Ausgangstext:
☆ ☆ ☆ ☆

Anlässlich des 20-jährigen Jubiläums des Jugendmigrationsdienstes (JMD) und der Migrationsberatung für erwachsene Zugewanderte (MBE) ziehen die Verantwortlichen eine positive Bilanz - trotz struktureller Herausforderungen und sich wandelnder Anforderungen.
Drazena Bresic, seit fast 40 Jahren bei der Caritas Frankfurt tätig und selbst im Alter von fünf Jahren aus Bosnien nach Deutschland gekommen, hat einen beispiellosen Wandel miterlebt: "In den 70ern standen vor mir Gastarbeiter*innen, die aus purer Panik vor Behörden jeden Fetzen Papier mitbrachten, selbst Werbeprospekte. Heute berate ich auch digital vernetzte EU-Bürger mit Hochschulabschlüssen", beschreibt die erfahrene Beraterin den Wandel. Aus den ursprünglich geplanten "fünf bis zehn Jahren" der ersten Gastarbeitergeneration wurden oft fünf Jahrzehnte. Bresics eigene Familiengeschichte spiegelt diese Entwicklung wider: Ihre Mutter kam, "um sich einen modernen Faltenrock zu kaufen" und wollte maximal zwei Jahre bleiben. "Aus diesen zwei Jahren wurden 57 Jahre und den Faltenrock hat sie bis heute nicht gekauft."
Digitalisierung: Segen und Fluch
Seit der Corona-Pandemie ist die Digitalisierung der Ämter spürbar vorangegangen und hat neue Probleme geschaffen. Die Zugangsbarrieren zu den Behörden und Ämtern sind gestiegen. Das Ergebnis ist oft existenziell für die Betroffenen. "Menschen verlieren ihre Jobs, Wohnungen und Versicherungen, obwohl sie ihre Anträge rechtzeitig gestellt haben", kritisiert Bresic die teils monatelangen Bearbeitungszeiten.

☆ ☆ ☆ ☆

Datensätze:

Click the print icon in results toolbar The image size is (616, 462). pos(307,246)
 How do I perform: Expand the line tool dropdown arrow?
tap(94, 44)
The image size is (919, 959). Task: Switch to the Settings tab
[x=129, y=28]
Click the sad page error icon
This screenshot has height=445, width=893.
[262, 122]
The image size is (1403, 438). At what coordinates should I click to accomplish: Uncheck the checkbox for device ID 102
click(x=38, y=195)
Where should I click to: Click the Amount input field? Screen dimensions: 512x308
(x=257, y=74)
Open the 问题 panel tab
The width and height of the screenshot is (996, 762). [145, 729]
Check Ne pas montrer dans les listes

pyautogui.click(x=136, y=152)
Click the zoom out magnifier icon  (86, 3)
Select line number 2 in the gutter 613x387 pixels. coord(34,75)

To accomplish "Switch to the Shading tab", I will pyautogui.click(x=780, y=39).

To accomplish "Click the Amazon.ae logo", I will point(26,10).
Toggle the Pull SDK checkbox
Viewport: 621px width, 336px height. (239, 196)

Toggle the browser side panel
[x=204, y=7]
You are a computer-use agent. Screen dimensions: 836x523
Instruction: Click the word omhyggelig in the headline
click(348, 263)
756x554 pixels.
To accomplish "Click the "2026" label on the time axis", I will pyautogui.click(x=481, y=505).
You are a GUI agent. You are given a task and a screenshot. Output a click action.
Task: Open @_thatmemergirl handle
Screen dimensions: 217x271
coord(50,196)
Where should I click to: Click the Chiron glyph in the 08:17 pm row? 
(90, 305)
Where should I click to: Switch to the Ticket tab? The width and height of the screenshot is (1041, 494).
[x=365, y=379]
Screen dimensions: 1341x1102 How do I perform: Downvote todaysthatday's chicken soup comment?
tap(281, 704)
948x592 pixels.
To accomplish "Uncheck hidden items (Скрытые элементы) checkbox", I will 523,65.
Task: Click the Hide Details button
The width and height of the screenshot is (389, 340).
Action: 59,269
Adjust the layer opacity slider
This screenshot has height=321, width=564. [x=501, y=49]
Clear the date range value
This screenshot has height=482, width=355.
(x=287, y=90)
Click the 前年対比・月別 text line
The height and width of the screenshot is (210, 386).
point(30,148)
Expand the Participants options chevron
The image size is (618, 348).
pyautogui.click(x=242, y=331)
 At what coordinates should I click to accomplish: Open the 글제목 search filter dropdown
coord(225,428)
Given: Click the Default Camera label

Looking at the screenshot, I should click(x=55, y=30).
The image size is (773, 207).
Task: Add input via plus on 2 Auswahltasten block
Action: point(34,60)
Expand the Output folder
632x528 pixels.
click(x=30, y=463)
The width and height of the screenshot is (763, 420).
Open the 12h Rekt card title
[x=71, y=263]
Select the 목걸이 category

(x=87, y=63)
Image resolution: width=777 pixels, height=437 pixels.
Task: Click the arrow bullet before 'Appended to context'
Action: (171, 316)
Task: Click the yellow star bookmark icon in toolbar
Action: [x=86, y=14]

☆ ☆ ☆ ☆

Folgendes bearbeiten:
1. Wie lange wollte Drazena Bresics Mutter laut dem Text zum Jubiläum der Migrationsberatung ursprünglich in Deutschland bleiben?
2. Führen Sie den Text zum Jubiläum der Migrationsberatung im Anschluss an seinen letzten Satz weiter.

Lösungen der Aufgaben:
1. Sie wollte höchstens zwei Jahre bleiben.

2.
Bundesgefördertes Programm finanziert die ersten Schritte der Integration
Das Angebot der MBE richtet sich mit Beratung und Integrationskursen an Zugewanderte in den ersten Jahren. Teamleiterin Calogera von Auw gibt zu bedenken: "Migration ist ein Prozess, der sich nicht auf drei Jahre planen und durchführen lässt. Wohin schicken wir die Menschen, die danach Hilfe benötigen? Man benötigt einen längeren Zeitraum um Systeme zu etablieren." Ihre Kritik richtet sich an die Bundesregierung, deren Finanzierungsmodell sie insgesamt als unzureichend einschätzt.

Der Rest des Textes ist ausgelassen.